■ Data in this exercise
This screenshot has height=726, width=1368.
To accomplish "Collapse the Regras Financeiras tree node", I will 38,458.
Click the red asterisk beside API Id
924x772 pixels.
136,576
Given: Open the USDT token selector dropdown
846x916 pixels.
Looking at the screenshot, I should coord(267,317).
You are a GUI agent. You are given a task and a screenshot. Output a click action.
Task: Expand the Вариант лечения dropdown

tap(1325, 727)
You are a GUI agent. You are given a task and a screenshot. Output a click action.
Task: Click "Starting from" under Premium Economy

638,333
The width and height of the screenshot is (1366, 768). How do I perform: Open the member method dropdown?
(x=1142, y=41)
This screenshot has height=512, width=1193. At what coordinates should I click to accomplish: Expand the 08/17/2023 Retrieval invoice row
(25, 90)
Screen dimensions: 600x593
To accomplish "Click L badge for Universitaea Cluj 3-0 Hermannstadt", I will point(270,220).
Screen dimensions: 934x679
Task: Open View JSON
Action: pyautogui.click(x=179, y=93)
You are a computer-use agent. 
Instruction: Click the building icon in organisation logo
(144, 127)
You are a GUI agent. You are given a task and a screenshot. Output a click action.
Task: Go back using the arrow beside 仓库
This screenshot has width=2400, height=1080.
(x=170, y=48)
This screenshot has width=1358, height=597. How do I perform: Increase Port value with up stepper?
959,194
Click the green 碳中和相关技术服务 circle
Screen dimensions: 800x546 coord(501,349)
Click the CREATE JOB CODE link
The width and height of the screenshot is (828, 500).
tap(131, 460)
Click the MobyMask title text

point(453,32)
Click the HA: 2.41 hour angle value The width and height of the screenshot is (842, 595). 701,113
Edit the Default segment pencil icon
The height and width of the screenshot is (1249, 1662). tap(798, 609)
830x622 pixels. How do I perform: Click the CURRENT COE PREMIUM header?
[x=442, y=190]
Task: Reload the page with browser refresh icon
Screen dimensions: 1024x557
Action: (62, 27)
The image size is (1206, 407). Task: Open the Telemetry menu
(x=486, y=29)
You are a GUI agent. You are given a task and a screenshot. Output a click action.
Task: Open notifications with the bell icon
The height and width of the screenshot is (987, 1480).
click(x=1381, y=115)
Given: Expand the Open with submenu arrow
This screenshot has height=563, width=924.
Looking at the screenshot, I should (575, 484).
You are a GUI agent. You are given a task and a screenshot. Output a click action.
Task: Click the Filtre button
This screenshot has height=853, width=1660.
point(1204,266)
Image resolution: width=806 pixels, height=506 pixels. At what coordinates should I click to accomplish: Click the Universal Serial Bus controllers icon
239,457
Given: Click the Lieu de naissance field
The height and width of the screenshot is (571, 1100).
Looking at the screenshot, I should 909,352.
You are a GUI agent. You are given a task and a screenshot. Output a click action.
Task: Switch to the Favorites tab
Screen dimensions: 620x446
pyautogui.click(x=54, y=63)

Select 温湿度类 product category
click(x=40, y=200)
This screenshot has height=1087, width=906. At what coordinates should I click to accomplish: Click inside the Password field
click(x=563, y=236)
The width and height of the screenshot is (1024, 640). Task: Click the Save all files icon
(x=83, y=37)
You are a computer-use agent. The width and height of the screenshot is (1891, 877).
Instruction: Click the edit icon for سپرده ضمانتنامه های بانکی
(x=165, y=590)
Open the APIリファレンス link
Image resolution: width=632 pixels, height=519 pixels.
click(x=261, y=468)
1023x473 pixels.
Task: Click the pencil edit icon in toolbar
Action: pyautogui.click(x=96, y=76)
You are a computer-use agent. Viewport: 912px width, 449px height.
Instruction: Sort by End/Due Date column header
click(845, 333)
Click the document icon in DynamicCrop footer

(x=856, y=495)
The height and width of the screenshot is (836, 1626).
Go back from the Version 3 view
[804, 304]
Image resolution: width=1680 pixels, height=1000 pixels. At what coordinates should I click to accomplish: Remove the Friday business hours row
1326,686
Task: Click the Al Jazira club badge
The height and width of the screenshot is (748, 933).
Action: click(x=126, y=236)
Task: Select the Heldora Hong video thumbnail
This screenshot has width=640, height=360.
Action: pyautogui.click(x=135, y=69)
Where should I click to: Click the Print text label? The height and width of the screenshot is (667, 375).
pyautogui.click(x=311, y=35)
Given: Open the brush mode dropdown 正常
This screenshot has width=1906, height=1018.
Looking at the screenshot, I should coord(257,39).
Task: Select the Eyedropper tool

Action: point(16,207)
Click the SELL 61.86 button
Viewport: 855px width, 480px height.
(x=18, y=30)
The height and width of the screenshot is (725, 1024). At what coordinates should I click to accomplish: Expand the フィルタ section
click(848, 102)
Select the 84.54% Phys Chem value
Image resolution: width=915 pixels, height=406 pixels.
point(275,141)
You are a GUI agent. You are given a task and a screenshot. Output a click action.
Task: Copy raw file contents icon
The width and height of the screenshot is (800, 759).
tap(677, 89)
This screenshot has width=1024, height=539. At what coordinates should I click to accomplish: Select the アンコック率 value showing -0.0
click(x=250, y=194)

■ How to complete this task
The line with "Task: Copy raw file contents icon" and all lines after it through the end of the data above: write these out exactly and add nothing.

■ Solution to this problem
Task: Copy raw file contents icon
The width and height of the screenshot is (800, 759).
tap(677, 89)
This screenshot has width=1024, height=539. At what coordinates should I click to accomplish: Select the アンコック率 value showing -0.0
click(x=250, y=194)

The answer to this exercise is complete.